Copy the lines of the records starting at the line containing "At what (x,y)" and ending at the line containing "Looking at the", both of those lines included, and copy nothing else.

--- WORKING DATA Enclosed Below ---

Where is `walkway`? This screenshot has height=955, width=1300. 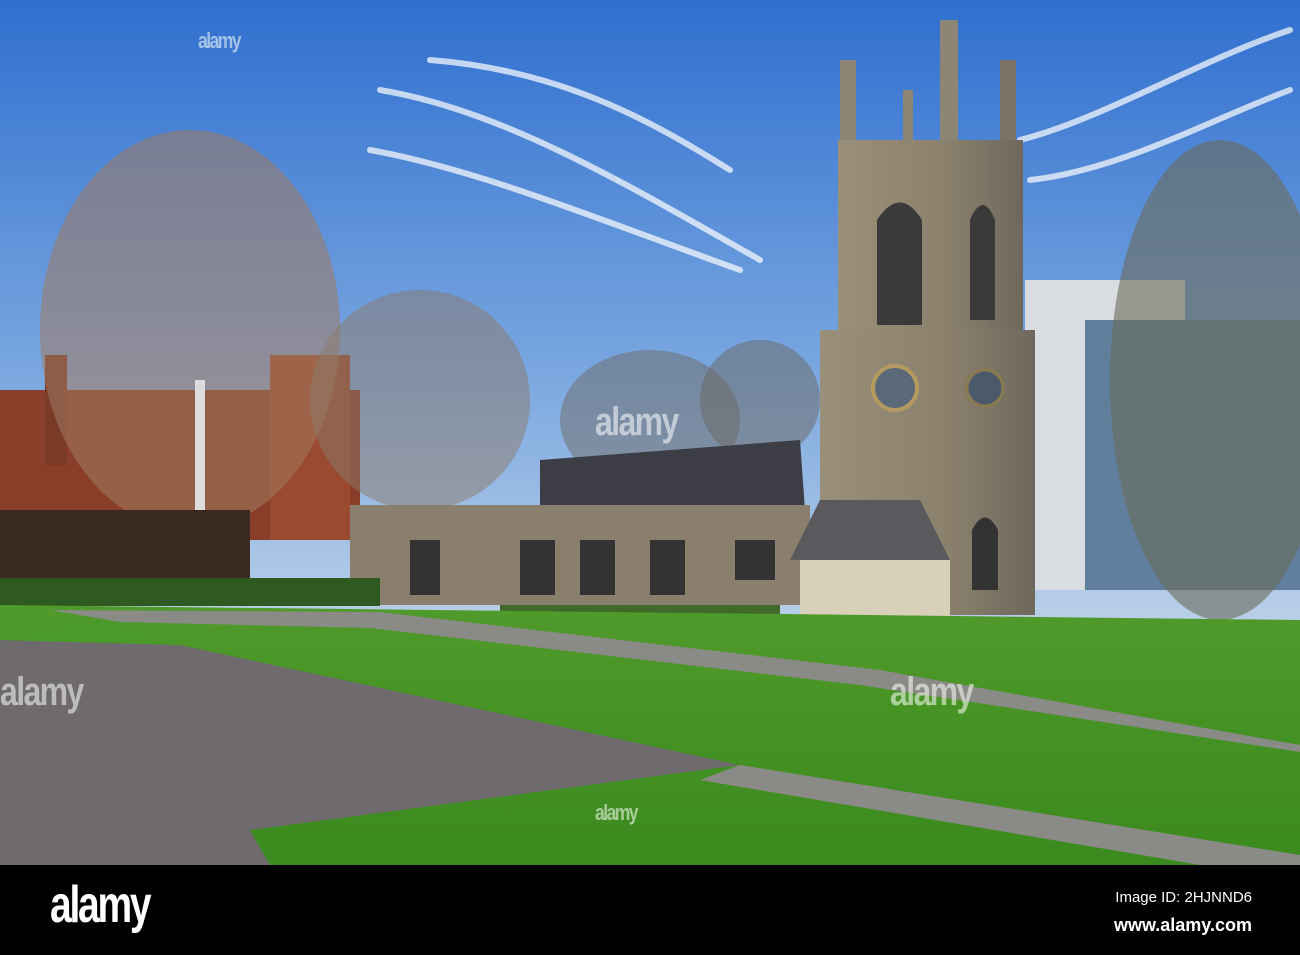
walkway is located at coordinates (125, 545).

--- End of Enclosed WORKING DATA ---
--- WORKING DATA Enclosed Below ---

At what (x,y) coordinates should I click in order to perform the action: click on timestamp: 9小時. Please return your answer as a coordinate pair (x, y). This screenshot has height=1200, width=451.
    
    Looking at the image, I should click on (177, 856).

--- End of Enclosed WORKING DATA ---
--- WORKING DATA Enclosed Below ---

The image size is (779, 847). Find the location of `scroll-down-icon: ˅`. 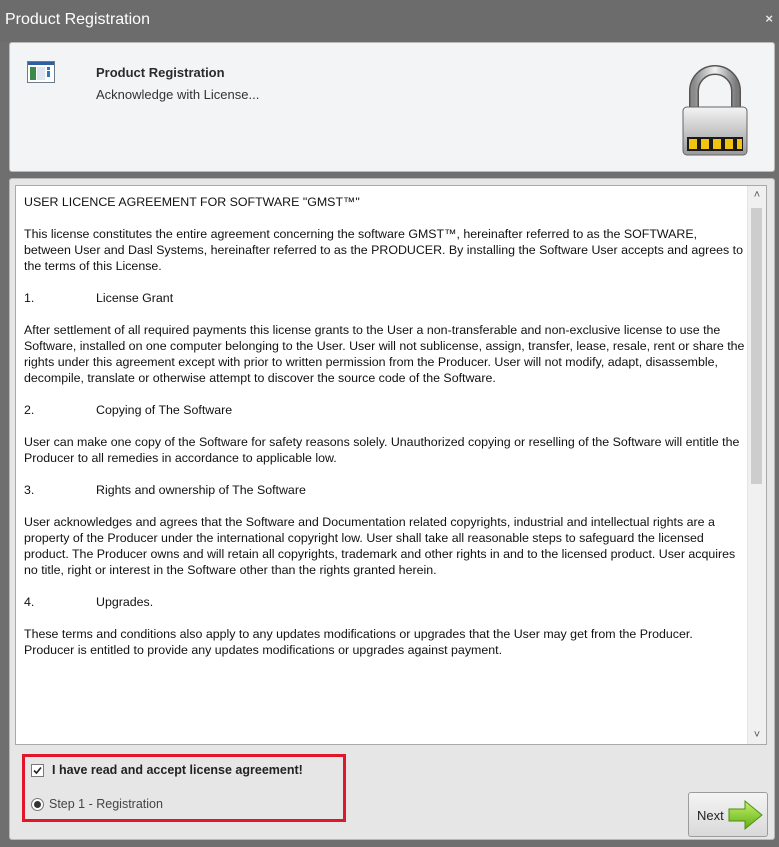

--- End of Enclosed WORKING DATA ---

RESULT OF THE TASK =>
At what (x,y) coordinates should I click in order to perform the action: click on timestamp: 9小時. Please return your answer as a coordinate pair (x, y). This screenshot has height=1200, width=451.
    
    Looking at the image, I should click on (177, 856).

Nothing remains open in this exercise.